死因贈与について詳しい解説は、「死因贈与とは?遺贈との違いやメリット・デメリット、契約手続きの方法を解説」を参照してください。

3.【参考】小規模宅地等の特例とは

相続税の小規模宅地等の特例は、亡くなった被相続人(同一生計の親族も含みます)が居住や事業のために使っていた宅地の相続税評価額を大幅に減額する制度です。この特例が適用できる宅地の限度面積と減額割合は、宅地の種類ごとに以下のとおり定められています。

種類内容限度面積減額割合
特定居住用宅地等被相続人等が居住していた宅地330㎡80%
特定事業用宅地等被相続人等が事業(賃貸事業以外)を行っていた宅地400㎡80%
特定同族会社事業用宅地等被相続人等が経営する会社に貸していた宅地400㎡80%
貸付事業用宅地等被相続人等が賃貸事業等をしていた宅地200㎡50%

宅地の種類ごとの詳しい解説は、下記の記事を参照してください。
『特定居住用宅地等』(小規模宅地等の特例)とは。相続税専門税理士が詳しく解説!
「特定事業用宅地等の特例」適用要件と注意点~土地の価格に大きく影響
「特定同族会社事業用宅地等の特例」パーフェクトガイド
賃貸不動産は相続税が下がる!貸付事業用宅地等に該当する場合の小規模宅地等の特例

4.節税のための生前対策はシミュレーションが必須

宅地の生前贈与は節税対策として有効な場合もありますが、トータルで節税できるかどうかは十分な検討が必要です。宅地を生前贈与したばかりに相続税の小規模宅地等の特例が使えなくなるケースもあります。

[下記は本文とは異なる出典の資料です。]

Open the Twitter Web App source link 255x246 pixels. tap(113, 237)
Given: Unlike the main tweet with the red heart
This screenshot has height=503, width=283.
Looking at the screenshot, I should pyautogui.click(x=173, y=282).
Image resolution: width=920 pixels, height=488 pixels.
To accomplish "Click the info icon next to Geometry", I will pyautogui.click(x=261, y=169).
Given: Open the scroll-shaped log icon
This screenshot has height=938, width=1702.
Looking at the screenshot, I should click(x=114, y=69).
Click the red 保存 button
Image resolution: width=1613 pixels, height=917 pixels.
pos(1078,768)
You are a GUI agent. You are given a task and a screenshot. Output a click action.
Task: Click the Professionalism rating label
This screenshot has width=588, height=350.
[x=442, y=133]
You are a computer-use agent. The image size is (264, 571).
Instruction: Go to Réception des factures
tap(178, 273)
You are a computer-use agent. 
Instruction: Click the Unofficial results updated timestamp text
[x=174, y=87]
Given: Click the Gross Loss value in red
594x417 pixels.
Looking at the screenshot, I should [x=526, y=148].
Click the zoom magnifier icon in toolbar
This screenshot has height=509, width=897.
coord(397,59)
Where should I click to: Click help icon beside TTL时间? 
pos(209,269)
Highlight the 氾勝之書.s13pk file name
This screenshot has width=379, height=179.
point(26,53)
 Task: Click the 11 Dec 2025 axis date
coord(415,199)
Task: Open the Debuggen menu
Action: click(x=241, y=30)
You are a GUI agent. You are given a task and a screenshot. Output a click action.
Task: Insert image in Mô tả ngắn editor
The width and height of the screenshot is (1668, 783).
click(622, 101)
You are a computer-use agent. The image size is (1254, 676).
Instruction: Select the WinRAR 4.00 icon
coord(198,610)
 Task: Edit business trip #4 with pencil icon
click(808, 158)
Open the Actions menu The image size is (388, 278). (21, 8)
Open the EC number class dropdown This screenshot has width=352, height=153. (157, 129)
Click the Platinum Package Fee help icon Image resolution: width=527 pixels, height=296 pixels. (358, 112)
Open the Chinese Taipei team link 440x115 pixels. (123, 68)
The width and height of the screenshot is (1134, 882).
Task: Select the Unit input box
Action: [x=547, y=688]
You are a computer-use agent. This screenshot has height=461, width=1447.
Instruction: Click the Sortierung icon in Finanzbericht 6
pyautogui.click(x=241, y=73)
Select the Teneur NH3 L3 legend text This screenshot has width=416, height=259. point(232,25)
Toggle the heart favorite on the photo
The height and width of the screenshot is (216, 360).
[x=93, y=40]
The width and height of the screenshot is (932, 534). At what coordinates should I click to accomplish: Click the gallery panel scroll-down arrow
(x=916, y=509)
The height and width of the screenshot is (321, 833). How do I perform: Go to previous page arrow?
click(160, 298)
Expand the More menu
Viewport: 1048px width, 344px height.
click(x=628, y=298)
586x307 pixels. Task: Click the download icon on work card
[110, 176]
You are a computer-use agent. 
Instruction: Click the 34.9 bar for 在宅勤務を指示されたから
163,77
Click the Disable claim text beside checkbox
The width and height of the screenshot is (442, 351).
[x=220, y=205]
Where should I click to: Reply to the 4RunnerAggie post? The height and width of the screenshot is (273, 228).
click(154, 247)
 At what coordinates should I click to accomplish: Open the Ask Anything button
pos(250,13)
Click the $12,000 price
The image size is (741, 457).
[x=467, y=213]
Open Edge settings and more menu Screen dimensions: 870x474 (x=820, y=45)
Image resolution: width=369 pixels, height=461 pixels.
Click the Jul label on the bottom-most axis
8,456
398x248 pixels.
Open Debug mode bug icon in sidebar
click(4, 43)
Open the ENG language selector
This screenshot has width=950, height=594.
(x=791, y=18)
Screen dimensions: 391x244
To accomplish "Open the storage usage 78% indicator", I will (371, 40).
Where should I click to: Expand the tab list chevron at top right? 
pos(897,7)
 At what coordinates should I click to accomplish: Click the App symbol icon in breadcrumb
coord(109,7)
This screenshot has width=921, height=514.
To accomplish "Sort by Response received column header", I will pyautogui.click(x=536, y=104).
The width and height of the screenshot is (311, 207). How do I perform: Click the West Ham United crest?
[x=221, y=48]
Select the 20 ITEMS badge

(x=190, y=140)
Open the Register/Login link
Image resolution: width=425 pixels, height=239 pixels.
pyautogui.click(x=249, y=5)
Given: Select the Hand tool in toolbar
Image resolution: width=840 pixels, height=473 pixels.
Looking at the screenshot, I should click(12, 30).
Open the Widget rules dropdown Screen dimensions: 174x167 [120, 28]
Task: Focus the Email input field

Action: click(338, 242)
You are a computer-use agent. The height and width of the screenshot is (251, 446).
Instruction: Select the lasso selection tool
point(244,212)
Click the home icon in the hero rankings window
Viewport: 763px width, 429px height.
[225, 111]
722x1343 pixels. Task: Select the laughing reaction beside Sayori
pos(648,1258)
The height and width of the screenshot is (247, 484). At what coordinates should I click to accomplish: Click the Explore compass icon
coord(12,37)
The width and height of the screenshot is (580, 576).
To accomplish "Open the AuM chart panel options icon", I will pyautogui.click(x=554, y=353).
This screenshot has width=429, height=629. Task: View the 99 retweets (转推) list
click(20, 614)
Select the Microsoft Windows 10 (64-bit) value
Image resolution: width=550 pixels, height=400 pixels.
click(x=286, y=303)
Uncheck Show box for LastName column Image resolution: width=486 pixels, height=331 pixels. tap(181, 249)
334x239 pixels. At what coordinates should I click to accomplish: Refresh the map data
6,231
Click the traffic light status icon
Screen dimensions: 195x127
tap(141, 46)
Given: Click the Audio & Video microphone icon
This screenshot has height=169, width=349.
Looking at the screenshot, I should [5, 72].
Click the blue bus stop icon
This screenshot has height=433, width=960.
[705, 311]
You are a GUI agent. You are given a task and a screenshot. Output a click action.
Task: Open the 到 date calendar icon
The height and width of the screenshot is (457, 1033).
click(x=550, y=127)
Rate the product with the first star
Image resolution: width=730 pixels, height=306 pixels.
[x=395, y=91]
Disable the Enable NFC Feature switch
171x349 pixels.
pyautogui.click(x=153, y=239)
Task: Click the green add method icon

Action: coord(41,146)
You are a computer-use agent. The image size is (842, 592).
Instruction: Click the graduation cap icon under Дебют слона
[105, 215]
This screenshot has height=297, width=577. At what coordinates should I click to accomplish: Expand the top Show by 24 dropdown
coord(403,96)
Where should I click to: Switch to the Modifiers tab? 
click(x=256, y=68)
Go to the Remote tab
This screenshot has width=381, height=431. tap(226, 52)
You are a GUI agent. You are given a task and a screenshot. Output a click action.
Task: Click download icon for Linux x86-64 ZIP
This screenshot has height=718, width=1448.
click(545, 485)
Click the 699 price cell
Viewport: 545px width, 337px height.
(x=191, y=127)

節税を目的とした生前対策をする場合は、土地だけでなく全ての財産総額を見て、贈与した場合、相続した場合、相続時精算課税を使った場合、など様々なケースで税額をシミュレーションしないと意味がありません。 正確な税額のシミュレーションは相続税と贈与税それぞれを熟知していないと難しいため、節税のために生前贈与をお考えの場合は、生前贈与や相続税に詳しい税理士のアドバイスを受けることをおすすめします。